それにここは森の中とはいえ、市街地にかなり近い。
あまり派手にやっては、市街地が壊れてしまう。
ユウナが視線の先に捉えたのは、サーカスだ。
つい数日前に見に行ったサーカス。
そこが壊れてしまうのは、ユウナにとって避けたいことなのだ。
「行くよ」
ミアが市街地の方へと歩き出したとき、ユウナは姿を消して、ミアの方へと魔法を飛ばす。正直もう魔力はあまり残っていない。
ミアはその攻撃を受け、一瞬怯む。
それと同時にユウナは真上にも魔法を飛ばす。
こちらは合図だ。
ミアを見つけたという狼煙とでも言おうか。
準備が整えば、ルベンとグレイルが向かってきてくれるだろう。
そして、その間にミコトもまた動き出し、ミアの手に向かって走る。
「小癪な羽虫どもよ。
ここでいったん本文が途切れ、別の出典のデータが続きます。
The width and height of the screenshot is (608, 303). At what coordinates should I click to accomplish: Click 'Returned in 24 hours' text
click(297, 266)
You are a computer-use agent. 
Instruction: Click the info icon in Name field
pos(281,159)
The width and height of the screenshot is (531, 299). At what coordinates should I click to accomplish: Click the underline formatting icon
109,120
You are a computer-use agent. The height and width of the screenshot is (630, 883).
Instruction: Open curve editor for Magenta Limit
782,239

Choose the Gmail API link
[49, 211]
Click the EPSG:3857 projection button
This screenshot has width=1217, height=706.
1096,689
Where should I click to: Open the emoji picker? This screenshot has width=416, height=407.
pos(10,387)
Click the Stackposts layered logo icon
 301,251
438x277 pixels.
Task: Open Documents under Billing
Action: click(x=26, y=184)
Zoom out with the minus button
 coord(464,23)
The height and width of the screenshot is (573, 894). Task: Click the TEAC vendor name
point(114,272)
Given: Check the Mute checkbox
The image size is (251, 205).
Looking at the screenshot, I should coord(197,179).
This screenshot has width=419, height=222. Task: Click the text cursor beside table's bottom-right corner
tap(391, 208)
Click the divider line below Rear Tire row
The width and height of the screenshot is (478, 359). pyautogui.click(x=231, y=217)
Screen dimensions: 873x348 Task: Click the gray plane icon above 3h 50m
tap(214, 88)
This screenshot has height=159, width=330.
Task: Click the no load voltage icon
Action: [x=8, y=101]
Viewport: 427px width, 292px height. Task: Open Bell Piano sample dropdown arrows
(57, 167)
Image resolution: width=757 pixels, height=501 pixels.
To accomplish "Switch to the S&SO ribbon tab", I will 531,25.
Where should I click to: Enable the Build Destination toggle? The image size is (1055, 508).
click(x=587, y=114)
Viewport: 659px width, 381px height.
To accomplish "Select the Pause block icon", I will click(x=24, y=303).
散れ」
ミアはミコトとに向けて手を振るう。
一瞬ユウナの攻撃で怯んでたとは思えないほどの判断速度だ。
だが、勿論ユウナ達も何も考え無しで向かったわけでは無い。
ミアの攻撃はミコトに直接あたるも、当たった瞬間ミコトの姿は消えた。
「何!?」
ミアがそう言った瞬間、ミアの背後にユウナが来る。
「という事は……」
ミアが向こうを見ると、ユウナと思わしき人物はミコトに変わった。
そう、ミアはミコトをユウナだと誤認させられていたのだ。
ミアの魔法によって。
「なるほど」
ユウナの手に持っていた枷が一つミアにハマる。
後はもう一方の手も枷で覆えば勝ちだ。
だが、鎖で稼はつながっており、その両方をミアにはめなければならない。
まだ勝ちではないが目的の半分は済ました。
後は、ミアの動きを封じ、いかにも一方の枷をはめるかどうか。
こちらの勝利条件としては、ミアに両方の枷をはめるというのと、味方の援軍を待つ間の時間稼ぎに成功するという物がある。
時間稼ぎなら出来るはずだ。
ユウナは早速、ミコトと一緒に煙を作り出す。
煙を作るだけならそこまでの魔力を消費しない。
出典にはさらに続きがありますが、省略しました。